The Colorado Springs Gazette final

Arizona county refuses to certify midterm election

County board will be sued for not meeting deadline

PHOENIX • Republican officials in a rural Arizona county refused on Monday to certify the 2022 election, despite no evidence of anything wrong with the count, amid pressure from prominent Republicans to reject results showing Democrats winning top races.

State election officials had said they would sue Cochise County if the board of supervisors missed Monday’s deadline to approve the official tally of votes, known as the canvass.
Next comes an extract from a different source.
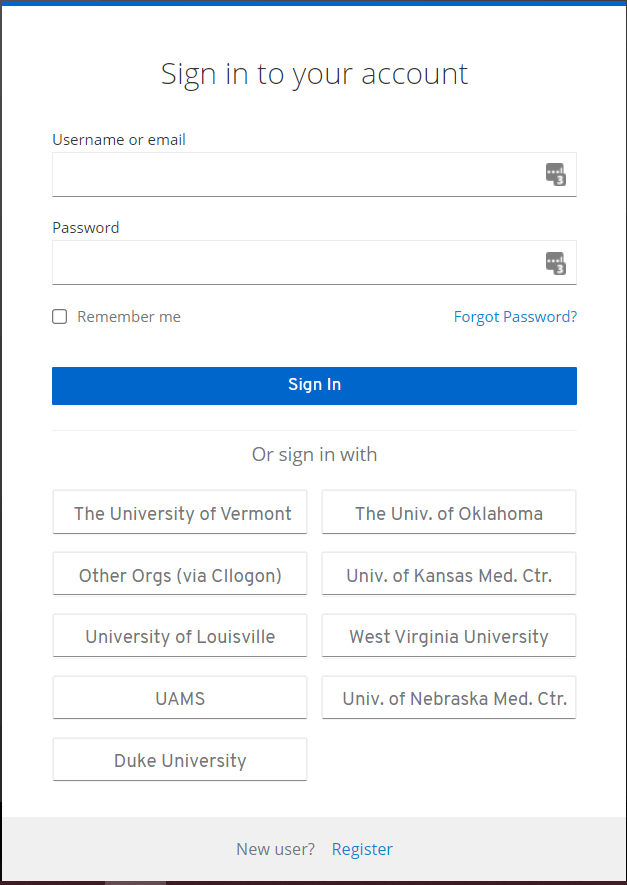The height and width of the screenshot is (885, 627).
Task: Open the Forgot Password link
Action: point(515,316)
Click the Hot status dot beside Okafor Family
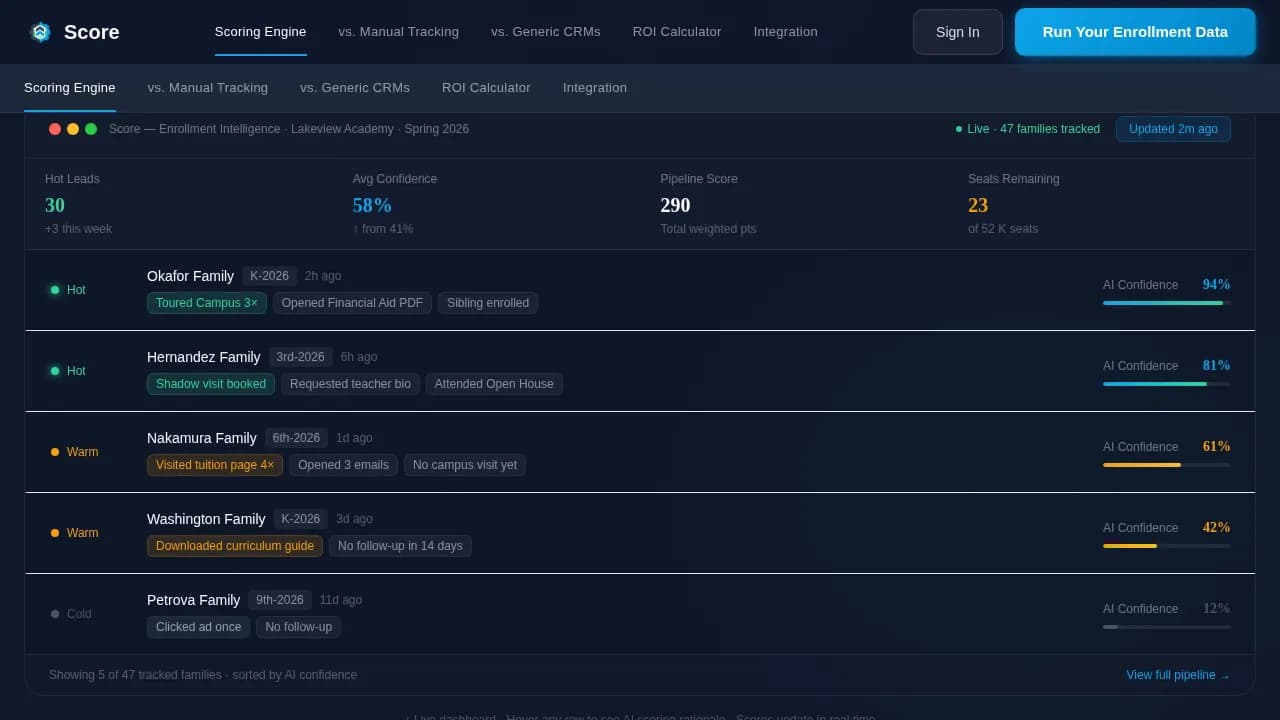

The two Republican county supervisors delayed the canvass vote until hearing once more about concerns over the certification of ballot tabulators, though election officials have repeatedly said the equipment is properly approved.

State Elections Director Kori Lorick has said the machines are properly certified for use in elections. She wrote in a letter last week that the state would sue to force Cochise County supervisors to certify, and if they don’t do so by the deadline for the statewide canvass on Dec. 5, the county’s votes would be excluded.
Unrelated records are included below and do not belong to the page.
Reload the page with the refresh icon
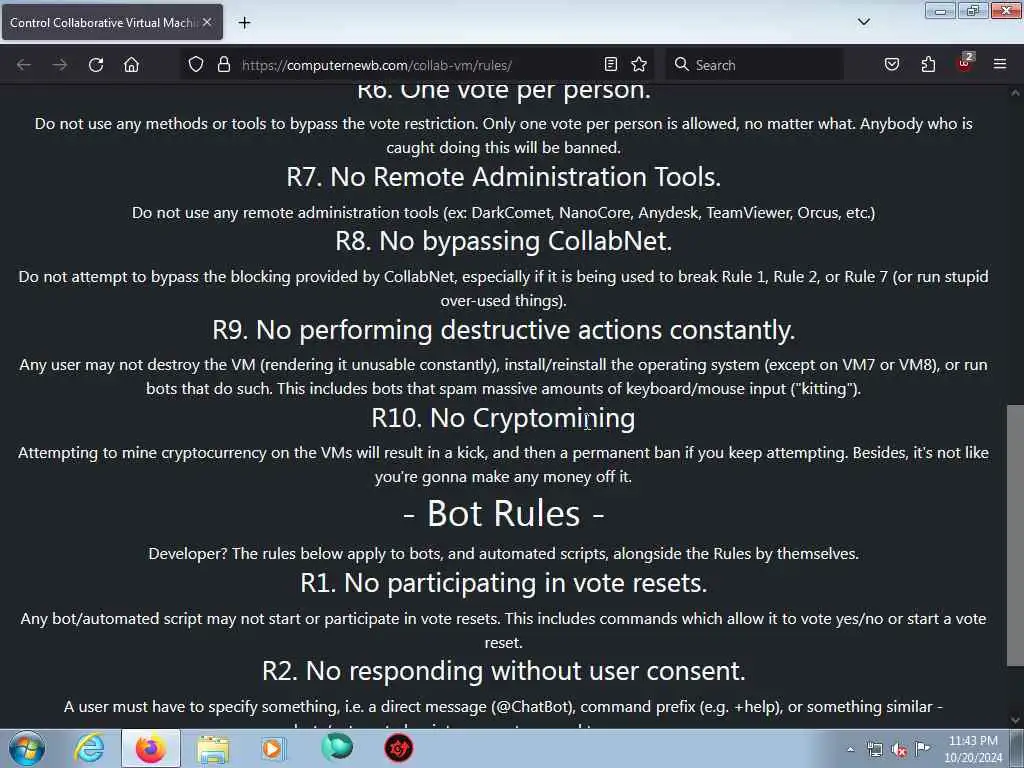Viewport: 1024px width, 768px height. (96, 65)
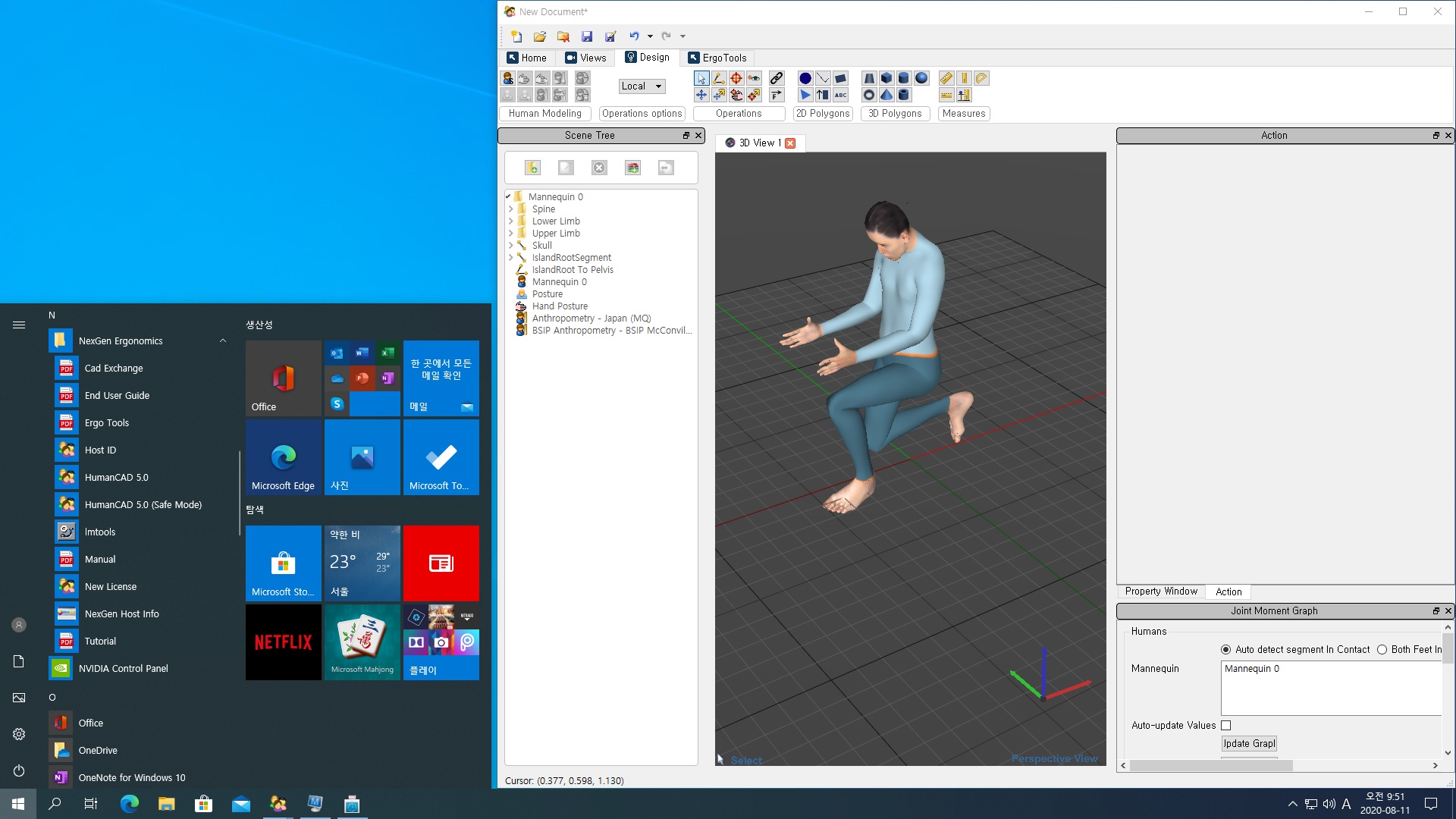Image resolution: width=1456 pixels, height=819 pixels.
Task: Click the 3D Polygons panel button
Action: (894, 113)
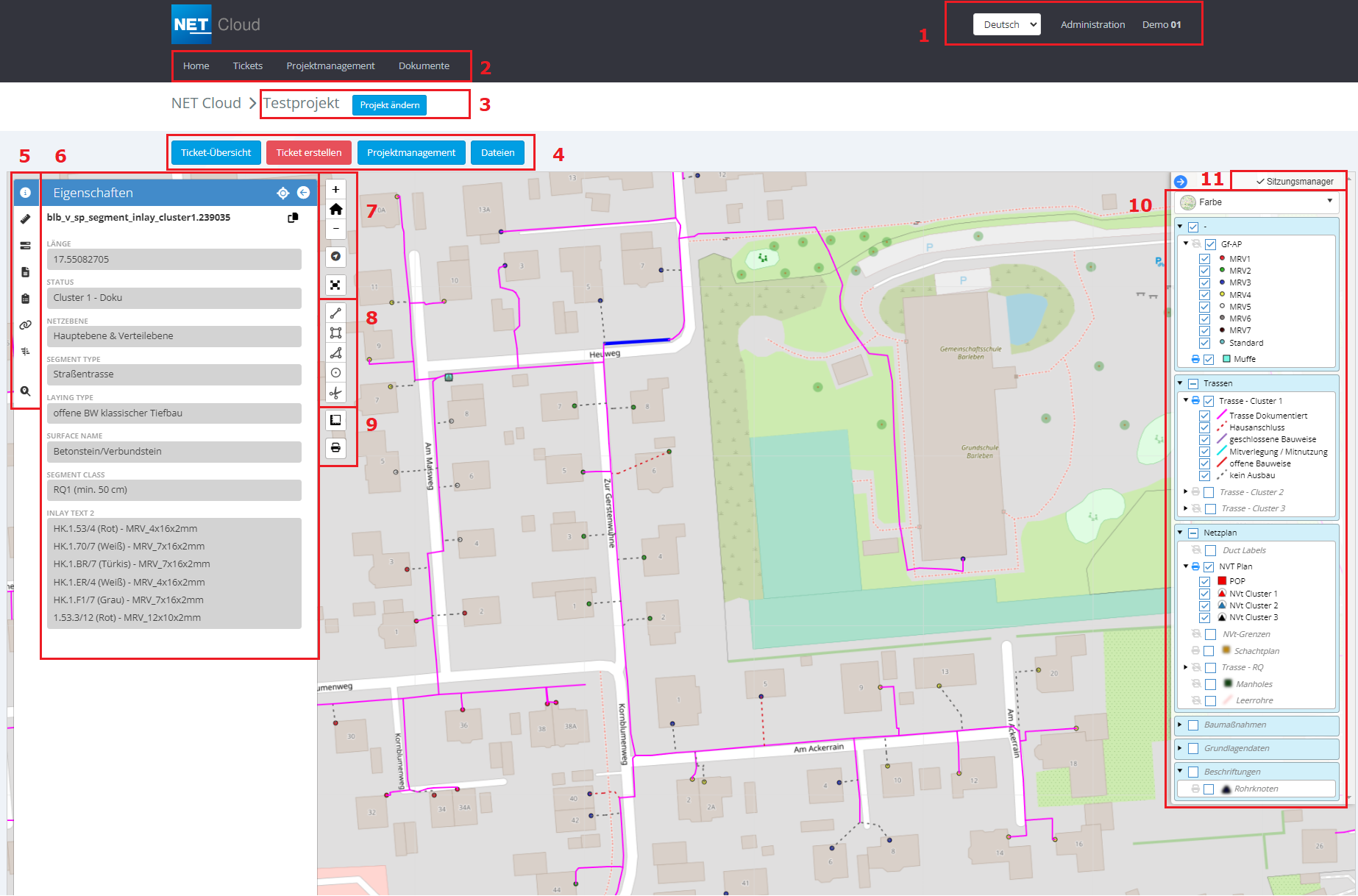Enable the Trasse - Cluster 2 checkbox

click(1209, 492)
That would threaten to flip the victor in at least two close races — a U.S. House seat and state schools chief — from a Republican to a Democrat.

A Cochise County voter and a group representing retirees filed a lawsuit late Monday asking a judge to order the board of supervisors to canvass the election. Democratic Secretary of State Katie Hobbs’s office had previously said it would sue if the county missed the deadline.
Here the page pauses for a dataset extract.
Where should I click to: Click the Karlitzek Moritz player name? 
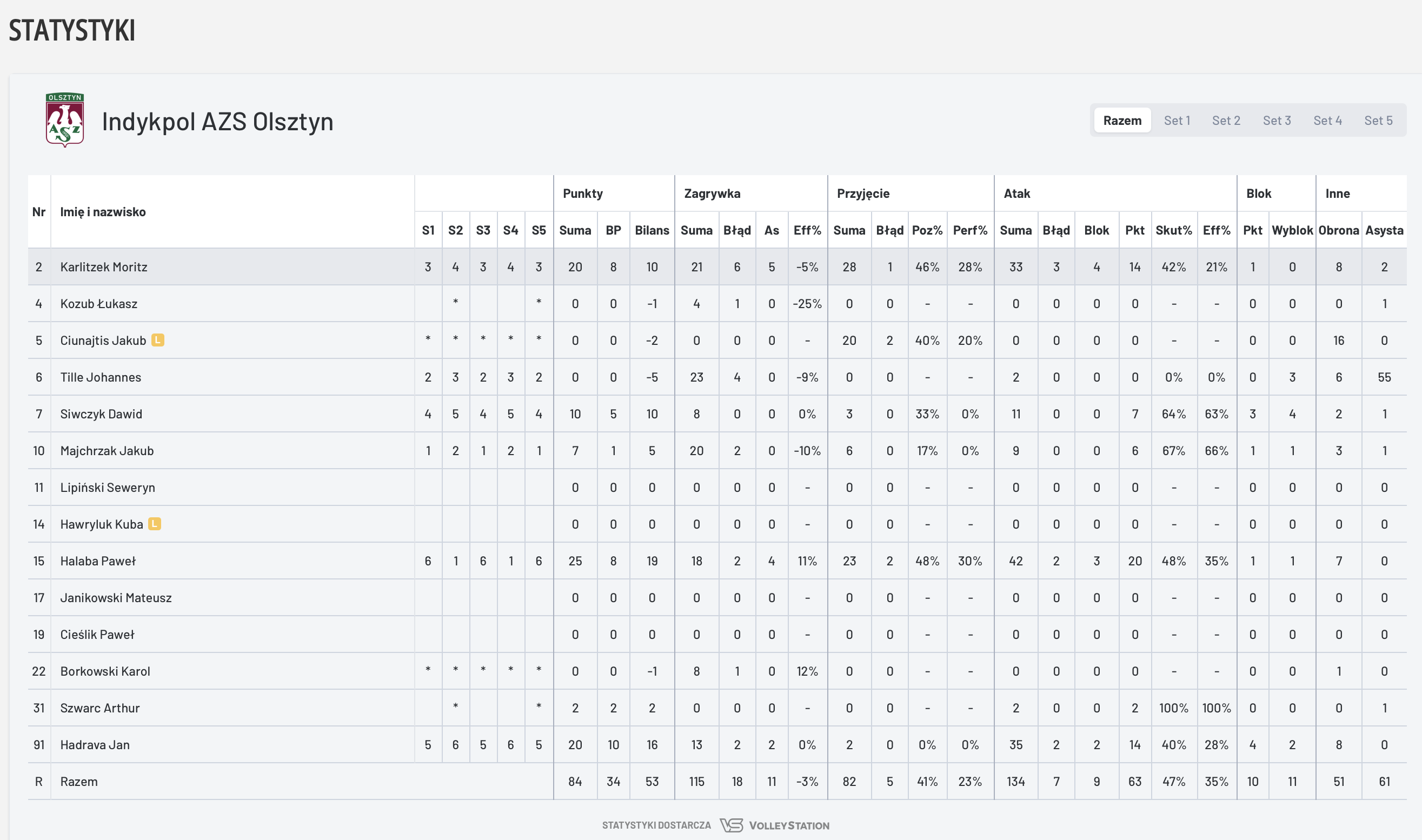pos(104,266)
“The Board of Supervisors had all of the information they needed to certify this election and failed to uphold their responsibility for Cochise voters,” Sophia Solis, a spokeswoman for Hobbs, said in an email.

Arizona law requires county officials to approve the election canvass, and lawyers in several counties warned Republican supervisors they could face criminal charges for failing to carry out their obligations.

Election results have largely been certified without issue in jurisdictions across the country. That’s not been the case in Arizona, which was a focal point for efforts by former President Donald Trump and his allies to overturn the 2020 election and push false narratives of fraud.

Officials in a northeastern Pennsylvania county where paper shortages caused Election Day ballot problems deadlocked Monday on whether to report official vote tallies to the state, effectively preventing their certification of the results.

Arizona was long a GOP stronghold, but this month Democrats won most of the highest profile races over Republicans who aggressively promoted Trump’s 2020 election lies. Kari Lake, the GOP candidate for governor who lost to Hobbs, and Mark Finchem, the candidate for secretary of state, have refused to acknowledge their losses.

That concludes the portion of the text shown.